Одни товары едут в город, другие — оттуда. Услышав свисток, я подымаю голову от книги и вижу, как несется мимо стройная сосна, срубленная на дальних северных холмах; она миновала Зеленые горы и Коннектикут, за несколько минут стрелой пролетела мимо нашего городка, и никто уже больше не увидит ее, пока она не превратится
А это, слышите? — везут скот с тысячи гор,[134] из овечьих загонов, хлевов и коровников, вместе с пастухами и пастушонками, везут все, кроме только самого горного пастбища, и все это несется, как листья, сносимые с гор сентябрьскими ветрами. Воздух наполнен мычаньем телят и блеянием овец, слышно, как переминаются волы, точно в путь тронулась вся сельская долина. И действительно, при звуке колокольчика старого вожака горы прыгают, как овны, а холмы, — как агнцы. В среднем вагоне едут пастухи, теперь уже наравне со своими подопечными; они уже не при деле, но все еще держат в руках ненужные теперь посохи, как знак своей должности. А где же их собаки? Эта гонка им не под силу, они далеко отстали и сбились со следа. Мне чудится их лай за холмами Питерборо или на западном склоне Зеленых гор. Они не поспеют. Они тоже теперь не при деле. Их верность, их ум потеряли свою цену. Они бесславно вернутся в свои конуры, а может быть, одичают и заключат союз с волками и лисицами. Так уносится от нас пастушья мирная жизнь. Но слышен звонок, и я должен сойти с полотна, чтобы пропустить поезд:
Но я перехожу его, как перехожу лесную дорогу. Я не хочу, чтобы меня ослепило и оглушило дымом, паром и шипеньем.
Сейчас поезда прошли, и все угомонилось; грохот уже не тревожит рыб в пруду, и я остаюсь совершенно один. Теперь до конца дня мои размышления изредка прерываются только слабым стуком тележных колес на дальней дороге.

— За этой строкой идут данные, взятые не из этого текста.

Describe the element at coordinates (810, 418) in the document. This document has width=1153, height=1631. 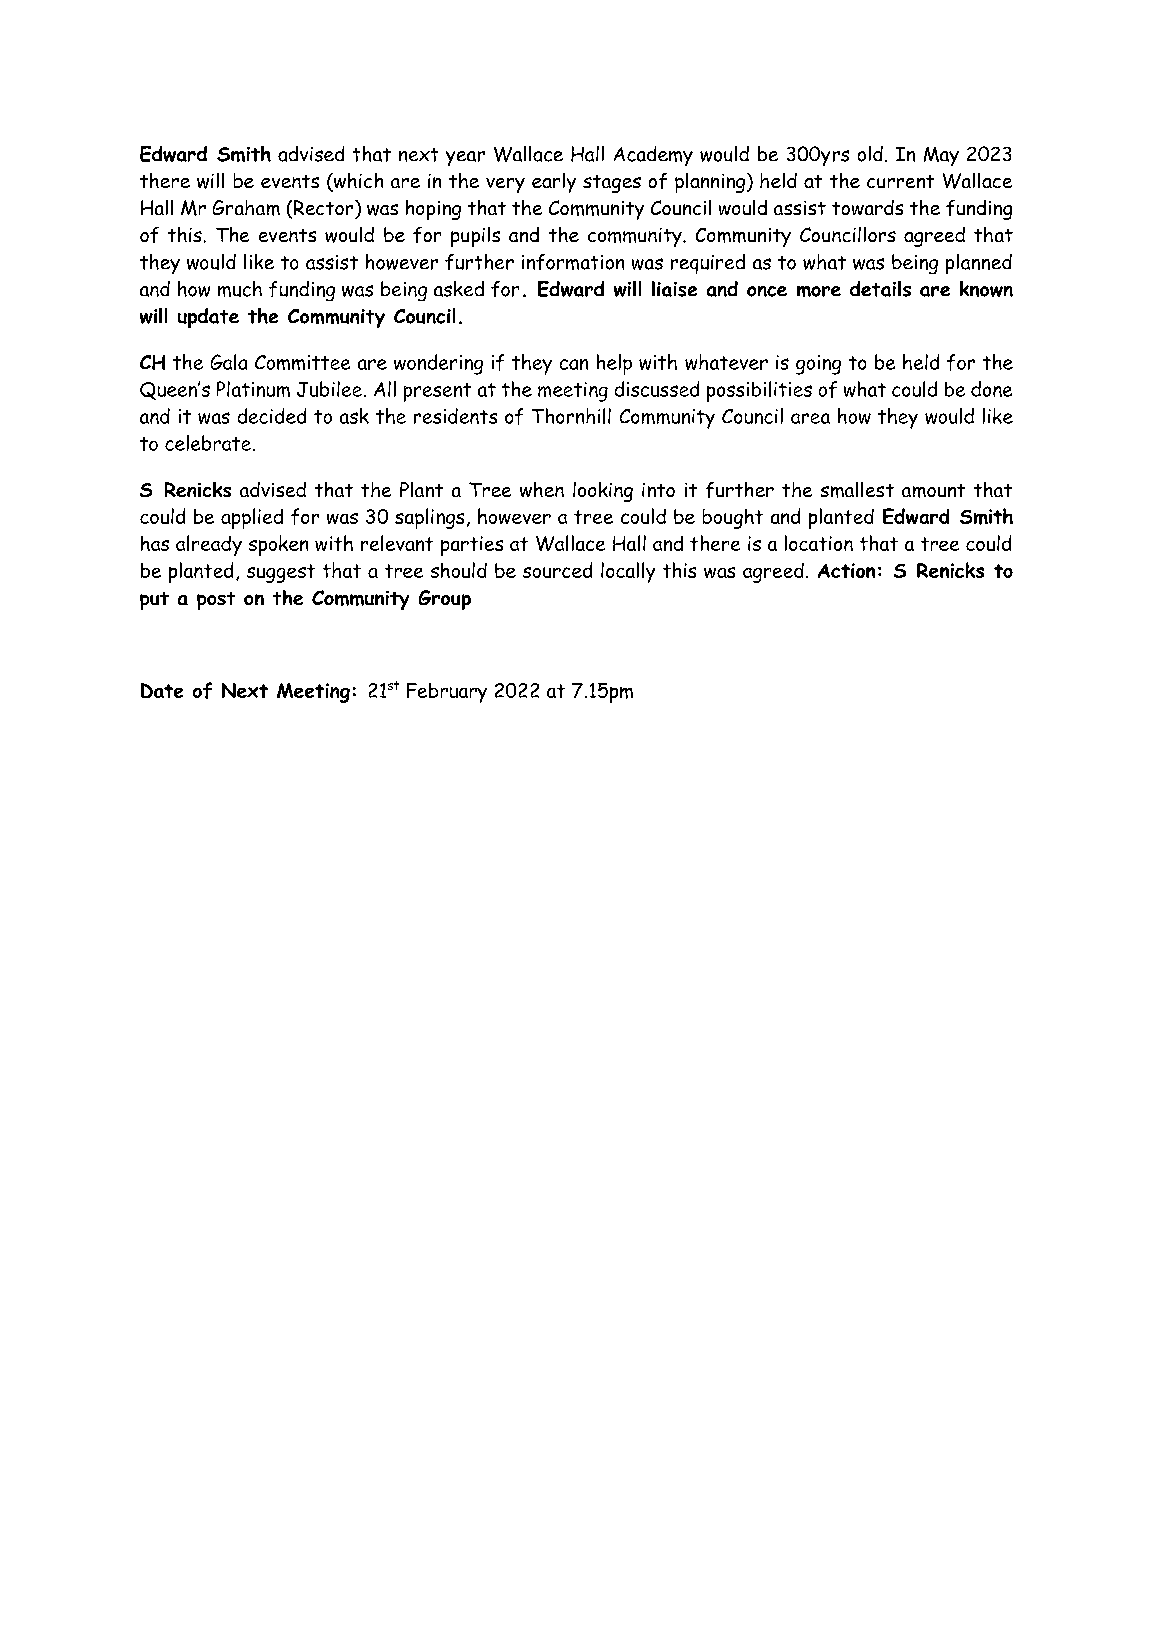
I see `area` at that location.
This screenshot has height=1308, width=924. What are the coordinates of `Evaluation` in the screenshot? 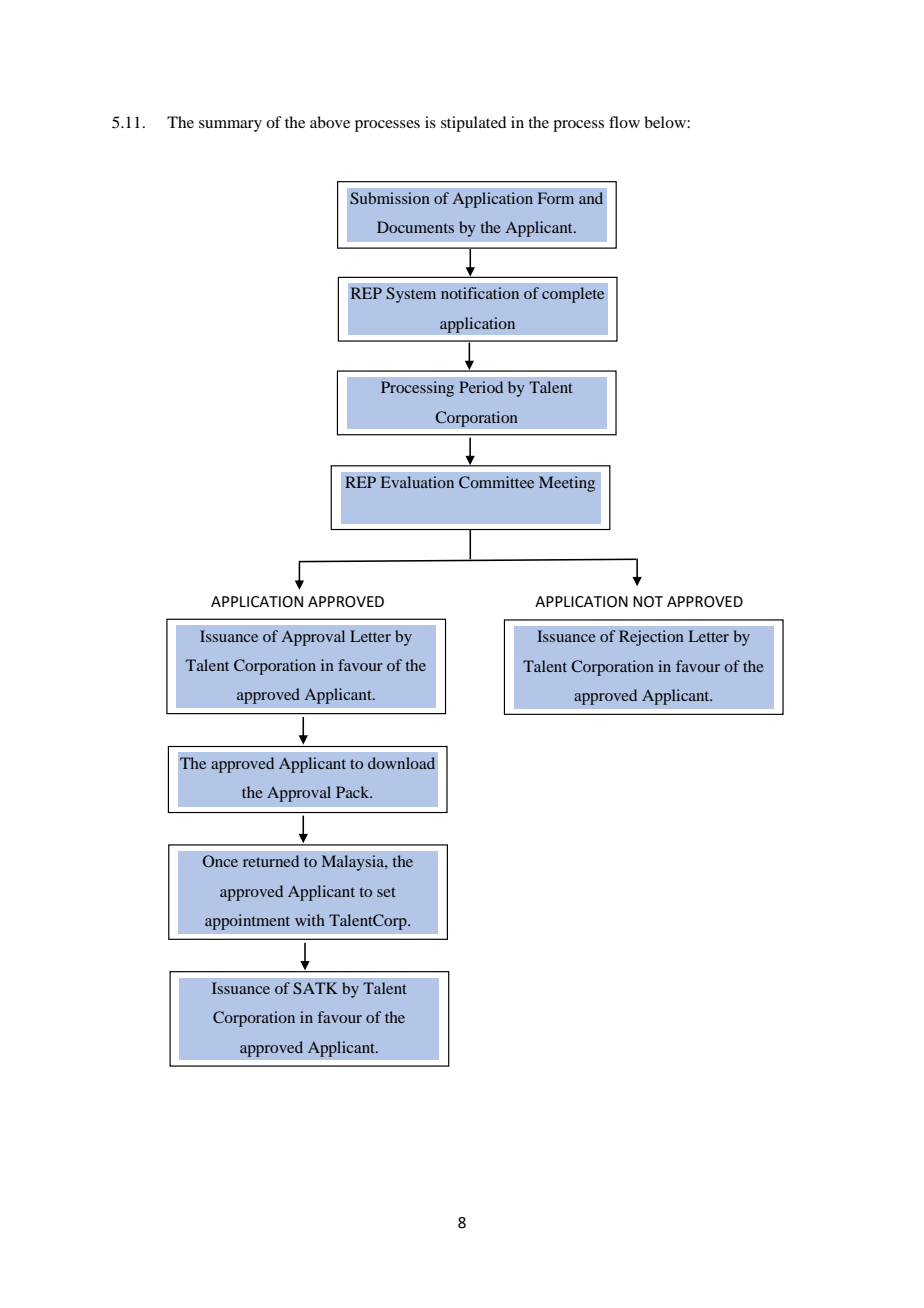 It's located at (417, 482).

Иногда по воскресеньям, когда ветер благоприятный, я слышу колокола в Линкольне, Эктоне, Бедфорде или Конкорде — нежные, слабые звуки, гармонирующие с природой, достойные моего уединения. На таком расстоянии эти звуки вибрируют, перебирая сосновые иглы, точно струны арфы. Все звуки, доносящиеся издалека, становятся одинаковы, превращаясь в звуки всемирной лиры, подобно тому как воздух окрашивает для нас все отдаленные холмы в нежный голубоватый тон. До меня долетает мелодия, процеженная через воздух и пошептавшаяся с каждым листком и сосновой иголкой в лесу, — та часть звуков, которую природа подхватила, модулировала и передала из долины в долину. Ведь эхо — тоже своего рода звук, и в этом его очарование. Тут не просто повторение всего лучшего, что есть в колокольном звоне, но также и голос леса, те же знакомые слова и ноты, но пропетые лесной нимфой.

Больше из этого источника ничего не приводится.